Filling the requisite role of the creepy, malevolent presence are a clutch of zombie kids in turn of the century miner's outfits. The story unfolds exactly as you would expect, scene for scene, and is probably notable only for the fact that it features Chloe Moretz (of Kick Ass fame) in one of her earliest feature film roles. There's nothing original about it, but at least it doesn't look cheap.
on November 11, 2015
Another zombie type movie except these zombies are children who worked in the coal mines in hilly Pennsylvania, in early 1900s.
In present day, a widow and her two teens claim her husband's house of his youth which just so happens to be the home of a woods full of those deceased, turned into flesh-eating, zombies. When the sun goes down they come out to feed on humans or animals. They're definitely not ghosts with all the raw flesh eating going aided with handy coal miner axes, hammers, and shovels to hack up screaming victims and pigs. The film is well done with the cinematography and special effects of the dark woods. It makes the theme and plot of revenge against the owner of the coal mine more believable in coming to life. Acting was not very well done except I liked Geoffrey Lewis in his brief role of a plumber until he doesn't make it home before dark. I watched it twice and liked this movie. Some reviewers didn't, but all in all, if you like suspense and zombie flicks then give this one a watch.
on January 23, 2007
i love this movie (not just as a zombie/horror/slasher/blood en guts/ e.t.c fan) but this is a good movie. decent plot...
a family moves in to an old cabin in the mountains after a divorce. the little girl starts talking to somewhat a friend who is dead. then comes the story of a century old horde of zombie children who feed at night.
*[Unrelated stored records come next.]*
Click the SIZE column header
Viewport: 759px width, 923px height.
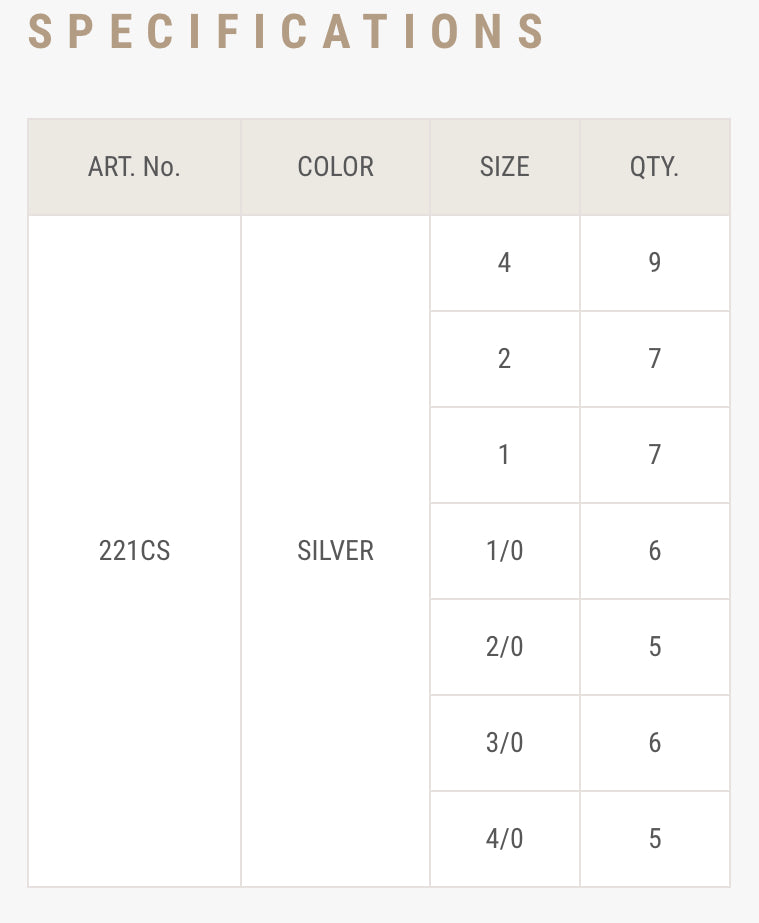[x=504, y=167]
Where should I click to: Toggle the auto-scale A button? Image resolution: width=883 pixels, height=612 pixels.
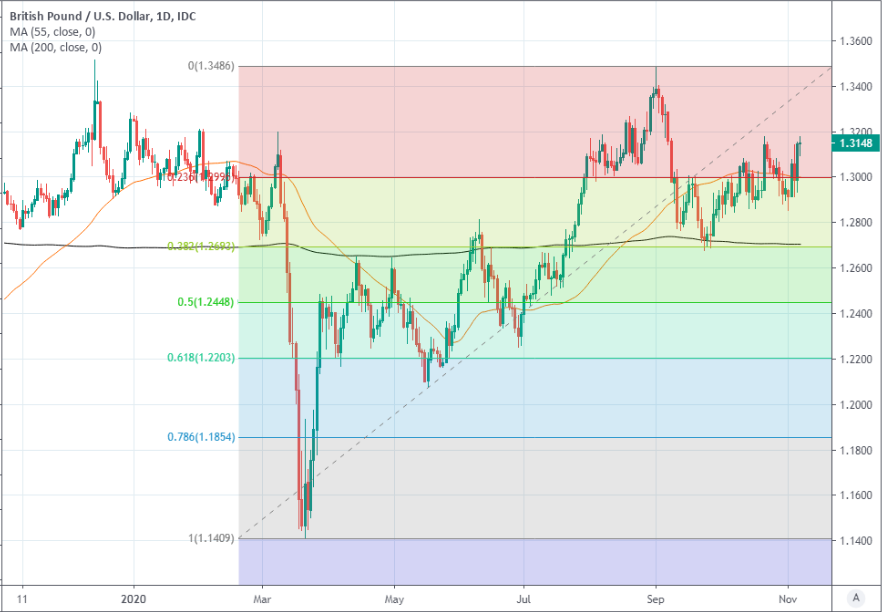click(x=855, y=597)
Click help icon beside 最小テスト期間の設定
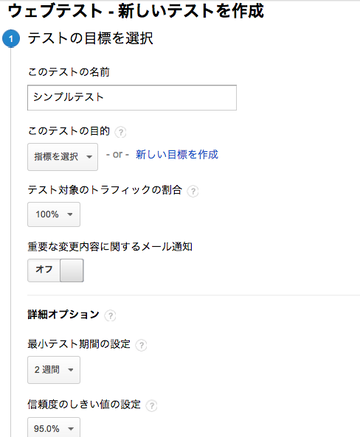The width and height of the screenshot is (360, 437). [141, 345]
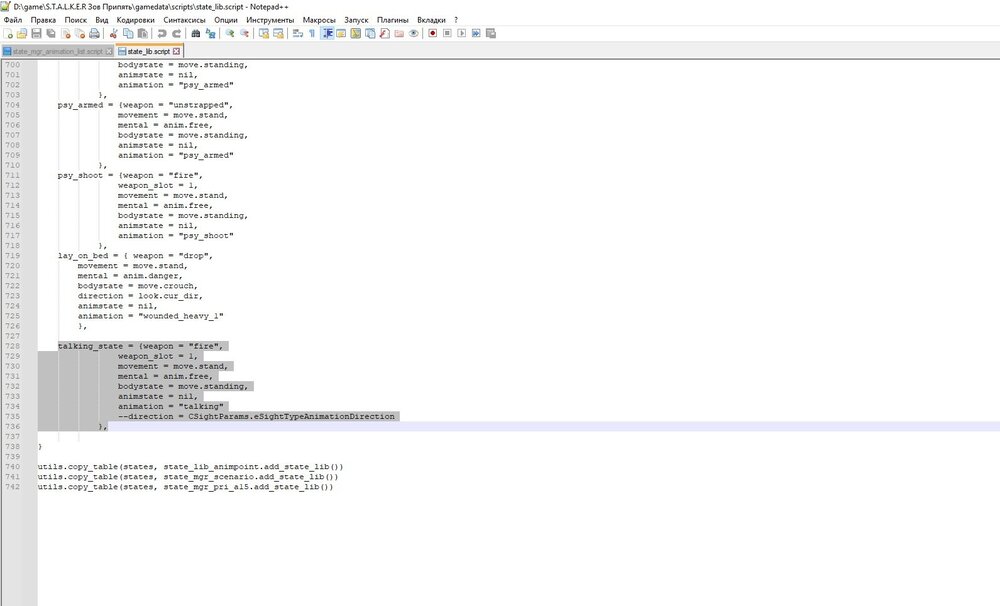Open the Файл menu

(13, 20)
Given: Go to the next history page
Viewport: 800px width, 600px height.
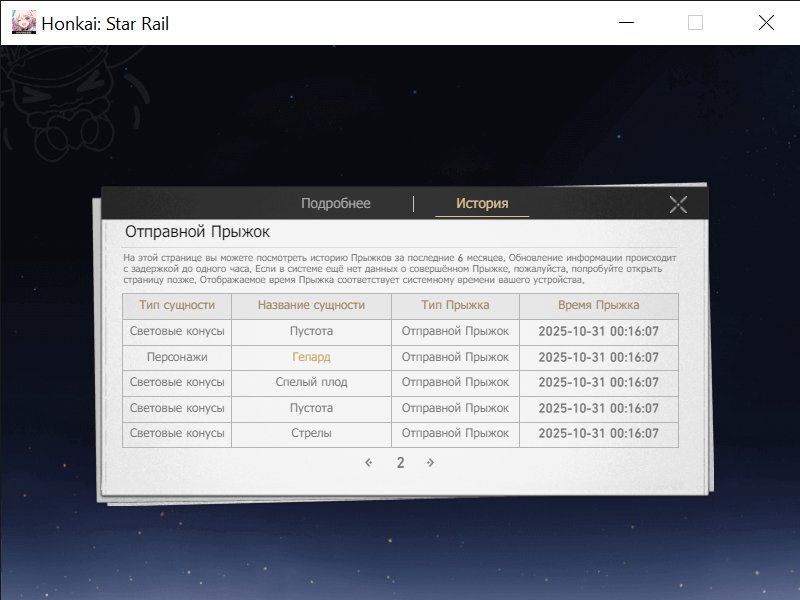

sorry but i'm not the right person to describe these types of things to people. but a good horror movie none the less, i don't know why people gave this movie a poor rating. but it is a good watch to look at ^_^
also recommended titles from the series:
PENNY DREADFUL, REINCARNATION, and GRAVEDANCERS
on December 11, 2015
Truth be told, you can predict 90% or more of this movie. There aren't really any twist/turns/shockers. But the acting & story are still highly respectable which is why I was torn between giving it 5 stars or 4. I enjoyed it. It kept me entertained & I recommend to others including people I know personally.
On a side note, another reason this movie kept my attention so much is because I knew the girl who plays 'Emma' in this movie looked SO familiar. I finally narrowed recognizing her from another movie I watched not too long ago. Mid-movie I was 99.9% sure what movie she was on. She played Carrie in the movie "Carrie".